齊國這所謂「幫忙」,誰都一眼看出來,這分明是趁火打劫。鷸蚌相爭漁翁得利,占了人家大唐七個州還不算,連大唐自己收復的鄴城也來索要。
江小白臉色一白。
誰知,他麾下晏子,卻冷笑犀利反問曹丕:「那魏王呢?又為何到鄴城來?」
曹丕笑聲戛然而止,一臉不自然,眼中一轉道:「哦,這個。我與小白公子,英雄所見略同!」
晏子恍然大悟:「哦,原來魏王也是來找大唐,索要鄴城的?五十步笑百步,老大別笑老二。」
江小白捧腹狂笑,一指曹丕:「老鴰落在黑豬上,光看見別人黑!你自己也不是什麼好鳥啊?」
曹丕笑容漸漸無恥:「攤牌了,不裝了。老子就是趁火打劫,就是厚顏無恥敲竹槓,大唐如今國力虛弱,又敢怎麼樣?」
他有恃無恐,冷笑道:「大唐因安史之亂,波及整個江北之地,已然受到極大破壞,城池十室九空,百姓十不存一,又與蒙元結仇,成為死敵。」
「若再得罪了我大漢,只怕大唐頃刻之間就要被列國瓜分!死無葬身之地。」
江小白也笑容漸漸變/態,臭味相投,不屑一顧:「不錯。大唐如今就是一塊肥肉,外強中乾的肥肉,誰吃到嘴裡,誰就強大。」
大漢、東齊兩家眾將軍師,齊聲歡笑。
在太宗麾下、曾王師四出、稱霸中原的大唐,乃是周圍列國的噩夢,但經歷安史之亂,羸弱不堪,正是兩國出兵、瓜分大唐的良機,如同一場饕餮盛宴。
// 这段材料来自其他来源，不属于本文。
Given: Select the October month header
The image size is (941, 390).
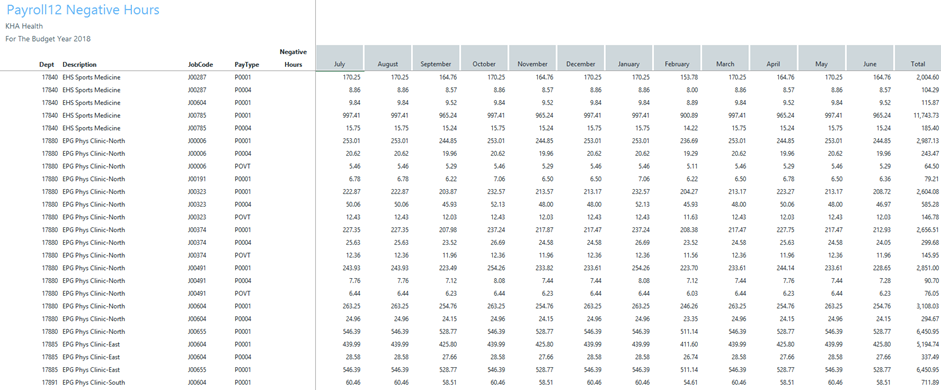Looking at the screenshot, I should pyautogui.click(x=484, y=58).
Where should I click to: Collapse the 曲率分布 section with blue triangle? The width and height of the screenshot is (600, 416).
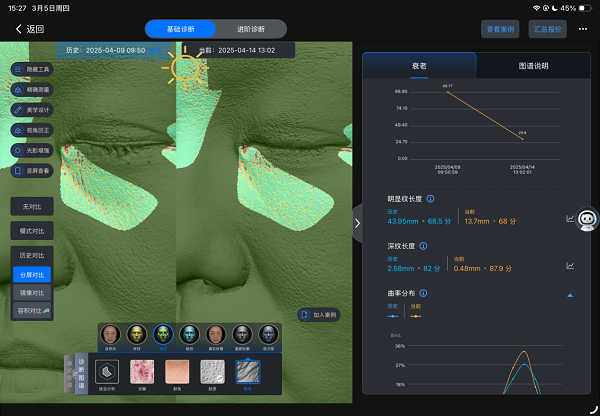click(570, 295)
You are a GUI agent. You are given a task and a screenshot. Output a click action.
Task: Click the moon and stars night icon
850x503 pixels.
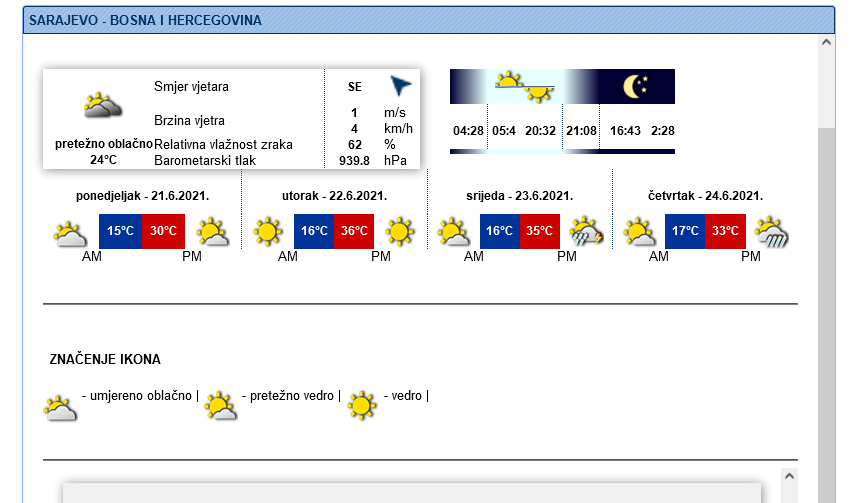(x=636, y=87)
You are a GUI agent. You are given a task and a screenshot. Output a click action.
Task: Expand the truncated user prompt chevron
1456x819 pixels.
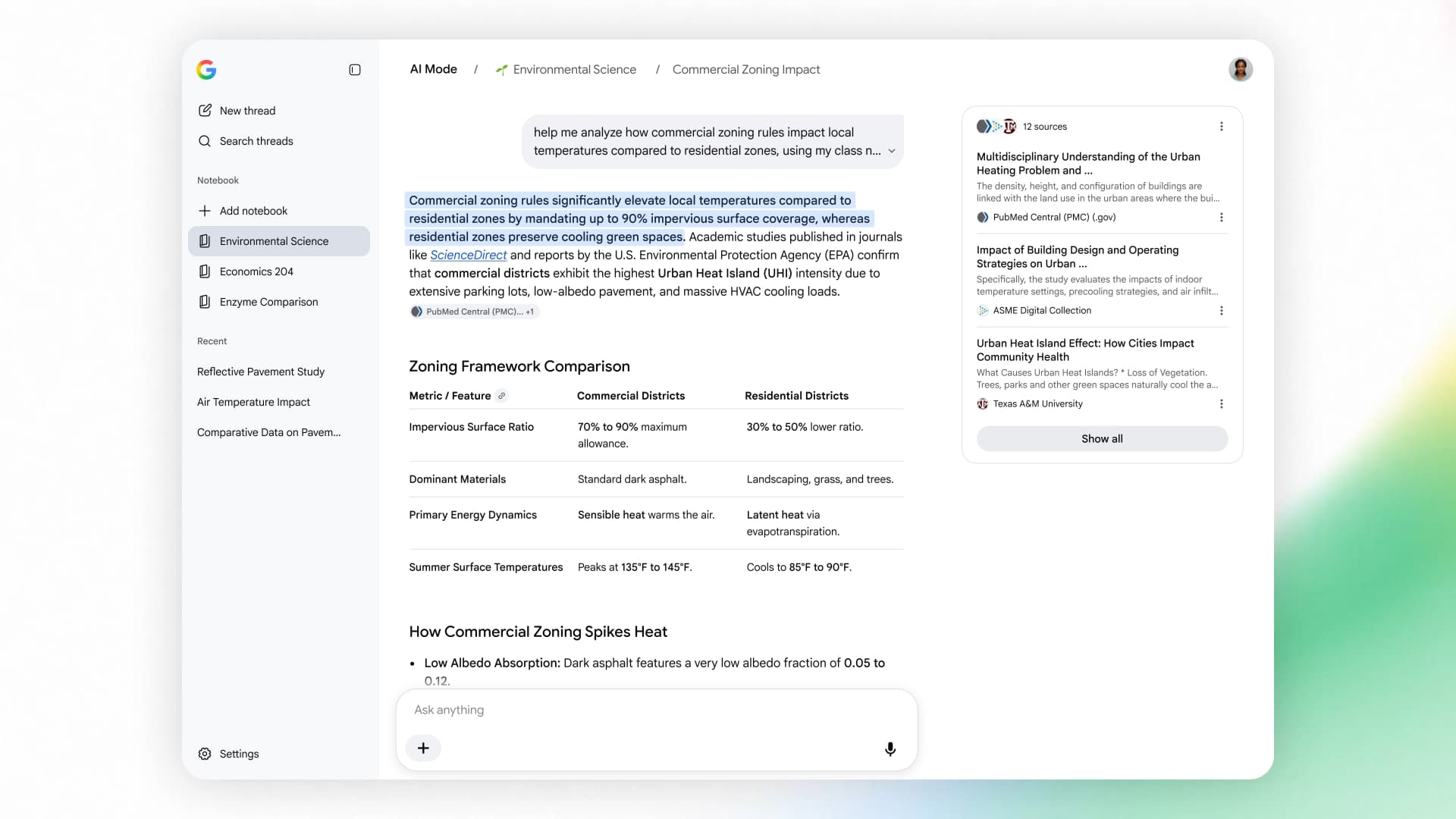(x=892, y=151)
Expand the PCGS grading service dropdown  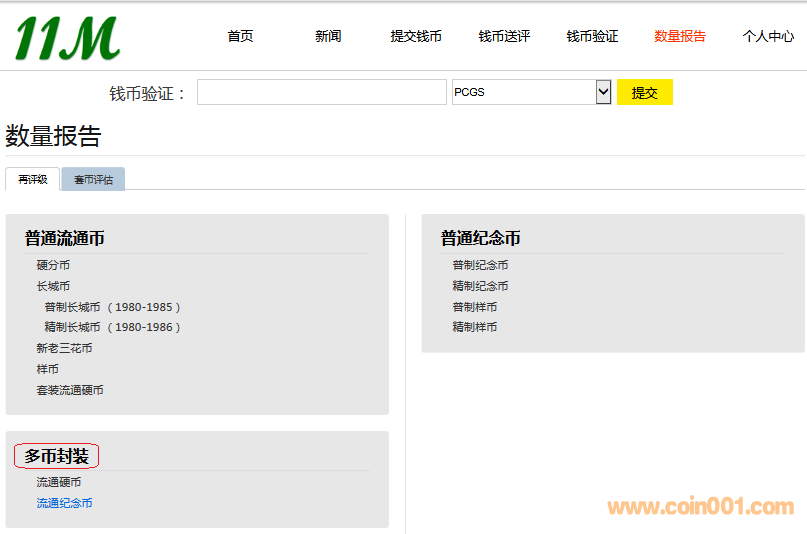pyautogui.click(x=531, y=92)
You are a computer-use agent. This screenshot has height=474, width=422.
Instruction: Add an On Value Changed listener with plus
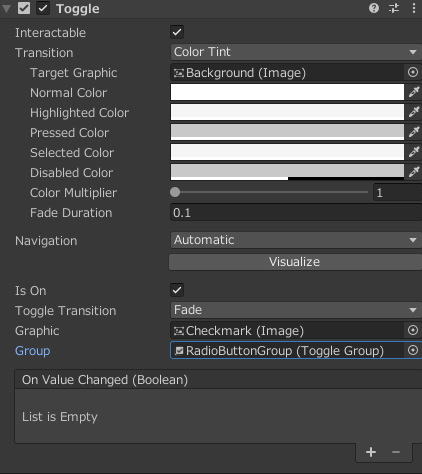[x=371, y=452]
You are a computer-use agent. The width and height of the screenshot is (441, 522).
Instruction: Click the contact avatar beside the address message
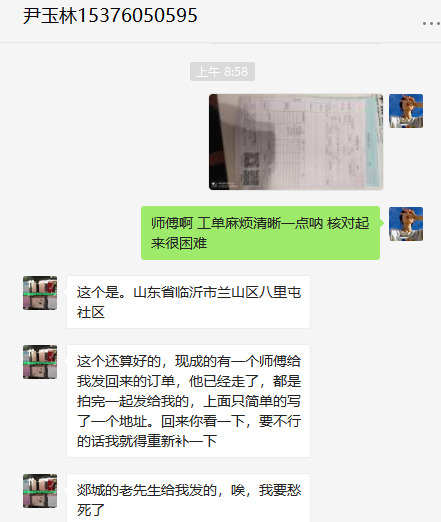[x=40, y=293]
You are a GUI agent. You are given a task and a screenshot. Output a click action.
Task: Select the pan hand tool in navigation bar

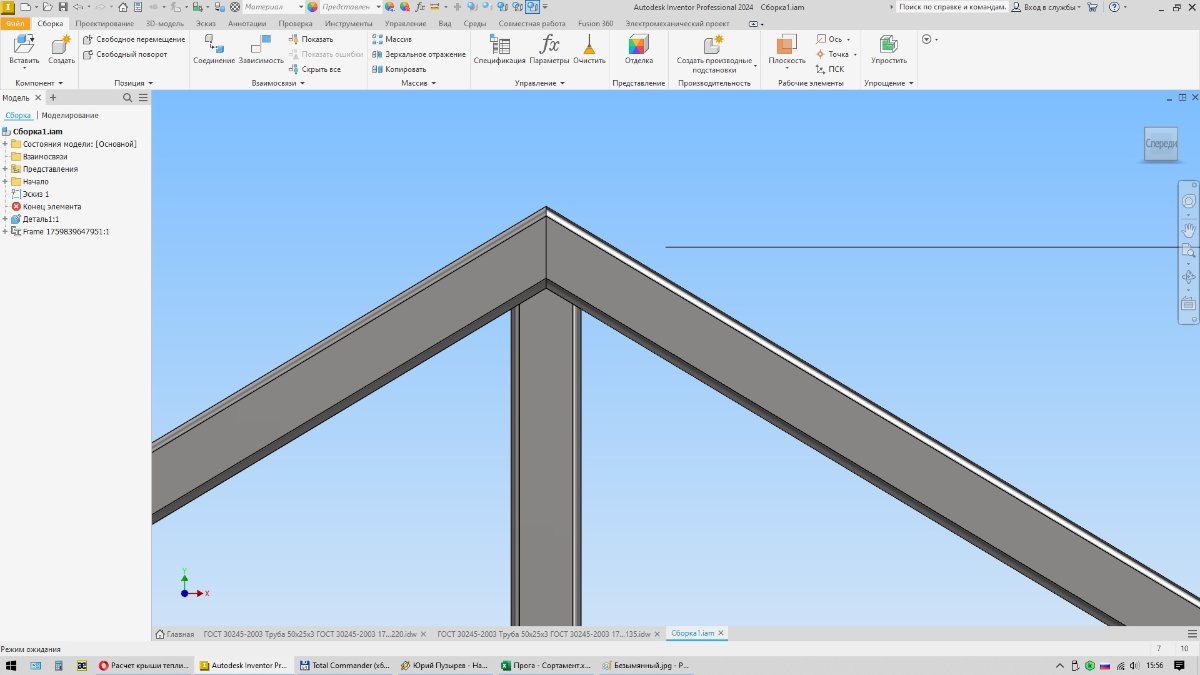tap(1188, 229)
大唐這昔日猛虎,一旦倒下,他血肉就成為滋養列強的養料。誰下手快,誰搶占肥肉多,誰就在下一輪戰爭中搶占先機、贏得主動。
與兩國,與個人,都是天大的機會、不可錯過的肥肉。
孫臏突然淡淡道:「但。大唐還有杜預!」
曹丕、江小白呼吸為之一窒。
在座,都是聰明人,而且是久經沙場的絕頂聰明人。
他們都很清楚,杜預一路開掛逆天,孤身一人,能力挽狂瀾,從長安打到鄴城,多麼了不起?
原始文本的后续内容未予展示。